Terug naar de inhoudsopgave

Les 3 – Werken met gegevens

Oefeningen

Denk eraan: schrijf je programma eerst in commentaar en houd je aan de afspraken over de opmaak van de broncode.

Optellen

1. Schrijf een programma dat twee gehele getallen initialiseert op 3 en 8. Tel de twee getallen bij elkaar op en sla het resultaat op in een nieuwe variabele. Schrijf het resultaat naar het scherm.

Gemiddelde

2. Schrijf een programma dat de gebruiker vraagt om vijf getallen en schrijf daarna het gemiddelde van die vijf getallen naar het scherm (niet afronden).

Geboortejaar

3. Schrijf een programma dat de gebruiker vraagt om het huidige jaartal en om het jaar waarin hij geboren is. Reken uit hoe oud de gebruiker is aan het eind van het huidige jaar (in hele jaren) en schrijf het antwoord naar het scherm.

Afstand

Een auto rijdt op een weg met constante snelheid. Op een gegeven moment geeft de bestuurder gas waardoor de auto versneld. Dit doet hij gedurende een paar seconde. De vraag is nu: welke afstand legt hij in die tijd af?

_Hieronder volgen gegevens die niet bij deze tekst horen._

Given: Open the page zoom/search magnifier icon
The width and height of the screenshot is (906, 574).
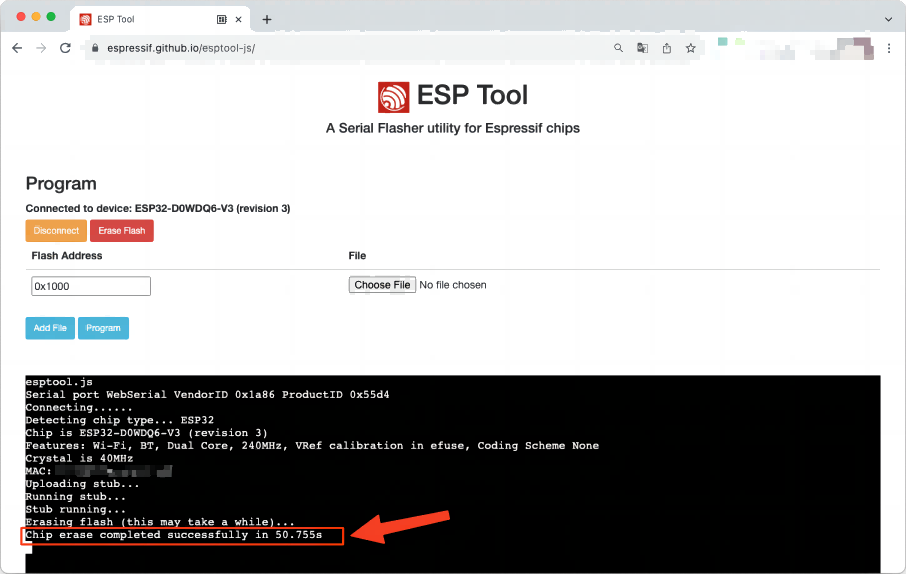Looking at the screenshot, I should 619,48.
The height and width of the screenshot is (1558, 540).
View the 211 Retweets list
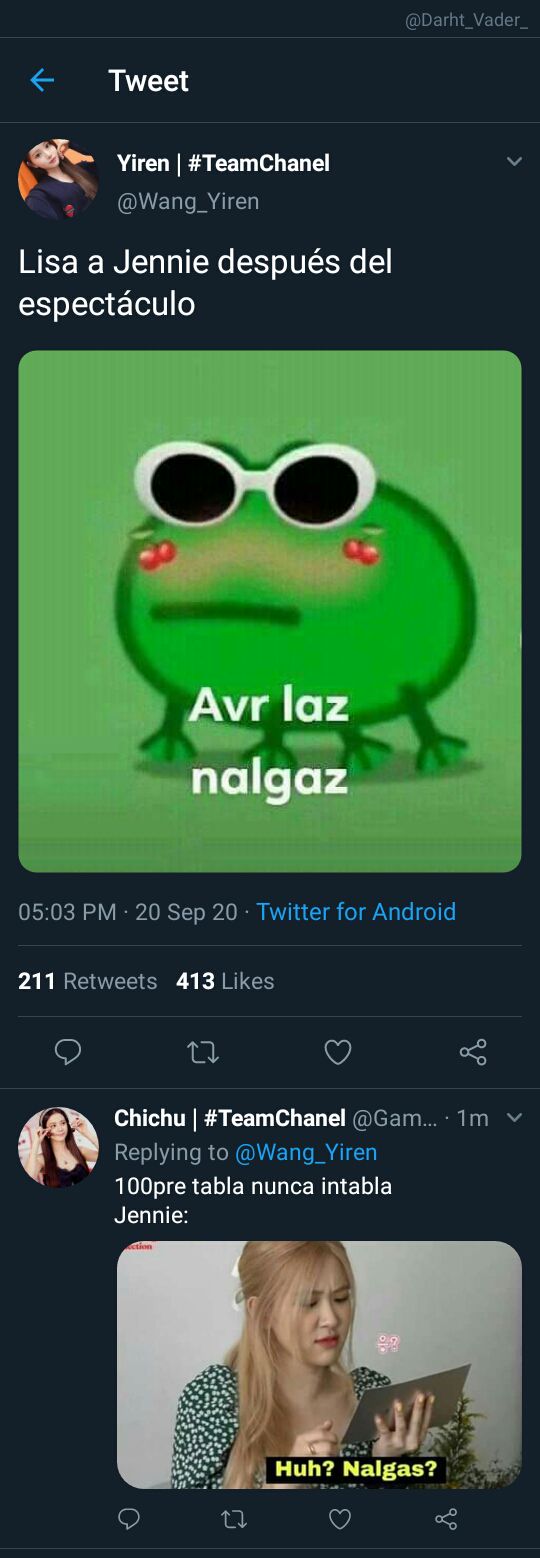click(88, 981)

4. Schrijf een programma dat de gebruiker vraagt om de beginsnelheid van de auto (in m/s), de versnelling van de auto (in m/s2) en om de tijd dat de versnelling duurt (in seconden). Bereken de afstand (in meters) die de auto in die tijd aflegt met de formule afstand = (beginsnelheid * tijd) + (1/2 * versnelling * tijd2). Rond niet af. Zet het antwoord op het scherm.